▸ Directions for this task:
All that should come back is the lines of the data below from the one containing "Banking 24/7 (599, 210)" to the one containing "[Zeige Details für AnhängerFahrgestell", inclusive, exactly as they stand.

▸ Input data:
== Segment start ==

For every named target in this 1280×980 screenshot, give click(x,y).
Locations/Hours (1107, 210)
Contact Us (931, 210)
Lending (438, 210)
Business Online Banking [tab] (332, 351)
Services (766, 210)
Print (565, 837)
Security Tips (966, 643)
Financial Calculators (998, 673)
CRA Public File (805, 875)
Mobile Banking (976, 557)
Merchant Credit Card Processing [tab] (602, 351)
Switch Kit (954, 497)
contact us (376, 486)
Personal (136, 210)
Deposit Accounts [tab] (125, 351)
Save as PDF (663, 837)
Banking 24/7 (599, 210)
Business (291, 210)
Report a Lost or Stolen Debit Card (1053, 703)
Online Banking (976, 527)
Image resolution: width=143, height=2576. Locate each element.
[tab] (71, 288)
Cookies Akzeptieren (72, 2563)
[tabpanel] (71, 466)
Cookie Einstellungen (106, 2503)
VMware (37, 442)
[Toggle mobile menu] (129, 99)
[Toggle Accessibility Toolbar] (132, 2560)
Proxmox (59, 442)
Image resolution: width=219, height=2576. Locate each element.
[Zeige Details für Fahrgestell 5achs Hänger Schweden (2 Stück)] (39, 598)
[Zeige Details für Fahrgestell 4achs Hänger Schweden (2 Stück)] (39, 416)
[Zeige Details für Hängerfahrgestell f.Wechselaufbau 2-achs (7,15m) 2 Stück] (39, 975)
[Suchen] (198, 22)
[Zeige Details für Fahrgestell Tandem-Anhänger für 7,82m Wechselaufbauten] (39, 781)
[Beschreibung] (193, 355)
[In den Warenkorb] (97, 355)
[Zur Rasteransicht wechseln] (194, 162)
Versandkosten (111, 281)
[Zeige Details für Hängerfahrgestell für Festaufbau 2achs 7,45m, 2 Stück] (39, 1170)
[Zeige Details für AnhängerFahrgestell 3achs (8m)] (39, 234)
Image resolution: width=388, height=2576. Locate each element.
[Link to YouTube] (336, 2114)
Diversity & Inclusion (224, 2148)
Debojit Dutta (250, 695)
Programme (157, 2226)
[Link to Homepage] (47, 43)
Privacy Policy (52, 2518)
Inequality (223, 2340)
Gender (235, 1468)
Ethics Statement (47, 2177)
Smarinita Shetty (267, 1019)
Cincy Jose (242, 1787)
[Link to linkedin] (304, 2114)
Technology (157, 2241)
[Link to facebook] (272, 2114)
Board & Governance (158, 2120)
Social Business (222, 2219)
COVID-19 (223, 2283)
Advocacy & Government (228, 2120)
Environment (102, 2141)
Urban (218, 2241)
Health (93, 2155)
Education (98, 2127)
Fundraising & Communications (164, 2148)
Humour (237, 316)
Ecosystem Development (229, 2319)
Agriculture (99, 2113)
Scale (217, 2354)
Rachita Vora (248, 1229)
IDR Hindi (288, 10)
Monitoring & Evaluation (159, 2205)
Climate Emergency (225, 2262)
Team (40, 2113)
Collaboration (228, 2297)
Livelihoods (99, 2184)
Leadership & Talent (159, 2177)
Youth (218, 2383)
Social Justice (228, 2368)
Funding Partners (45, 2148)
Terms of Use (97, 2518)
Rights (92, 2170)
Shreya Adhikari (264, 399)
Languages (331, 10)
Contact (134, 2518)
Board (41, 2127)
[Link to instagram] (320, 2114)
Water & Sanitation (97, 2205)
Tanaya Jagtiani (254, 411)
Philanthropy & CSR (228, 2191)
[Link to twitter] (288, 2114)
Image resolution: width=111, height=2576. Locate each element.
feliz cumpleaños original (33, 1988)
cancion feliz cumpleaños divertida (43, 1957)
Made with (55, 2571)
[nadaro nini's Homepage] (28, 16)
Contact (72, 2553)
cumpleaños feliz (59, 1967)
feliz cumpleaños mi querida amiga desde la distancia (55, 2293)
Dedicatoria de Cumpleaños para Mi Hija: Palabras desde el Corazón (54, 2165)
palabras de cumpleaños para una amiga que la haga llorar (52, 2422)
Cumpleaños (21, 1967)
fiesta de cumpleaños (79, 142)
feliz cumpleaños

== Segment end ==

▸ Your solution:
Banking 24/7 (599, 210)
Business (291, 210)
Report a Lost or Stolen Debit Card (1053, 703)
Online Banking (976, 527)
Image resolution: width=143, height=2576. Locate each element.
[tab] (71, 288)
Cookies Akzeptieren (72, 2563)
[tabpanel] (71, 466)
Cookie Einstellungen (106, 2503)
VMware (37, 442)
[Toggle mobile menu] (129, 99)
[Toggle Accessibility Toolbar] (132, 2560)
Proxmox (59, 442)
Image resolution: width=219, height=2576. Locate each element.
[Zeige Details für Fahrgestell 5achs Hänger Schweden (2 Stück)] (39, 598)
[Zeige Details für Fahrgestell 4achs Hänger Schweden (2 Stück)] (39, 416)
[Zeige Details für Hängerfahrgestell f.Wechselaufbau 2-achs (7,15m) 2 Stück] (39, 975)
[Suchen] (198, 22)
[Zeige Details für Fahrgestell Tandem-Anhänger für 7,82m Wechselaufbauten] (39, 781)
[Beschreibung] (193, 355)
[In den Warenkorb] (97, 355)
[Zur Rasteransicht wechseln] (194, 162)
Versandkosten (111, 281)
[Zeige Details für Hängerfahrgestell für Festaufbau 2achs 7,45m, 2 Stück] (39, 1170)
[Zeige Details für AnhängerFahrgestell 3achs (8m)] (39, 234)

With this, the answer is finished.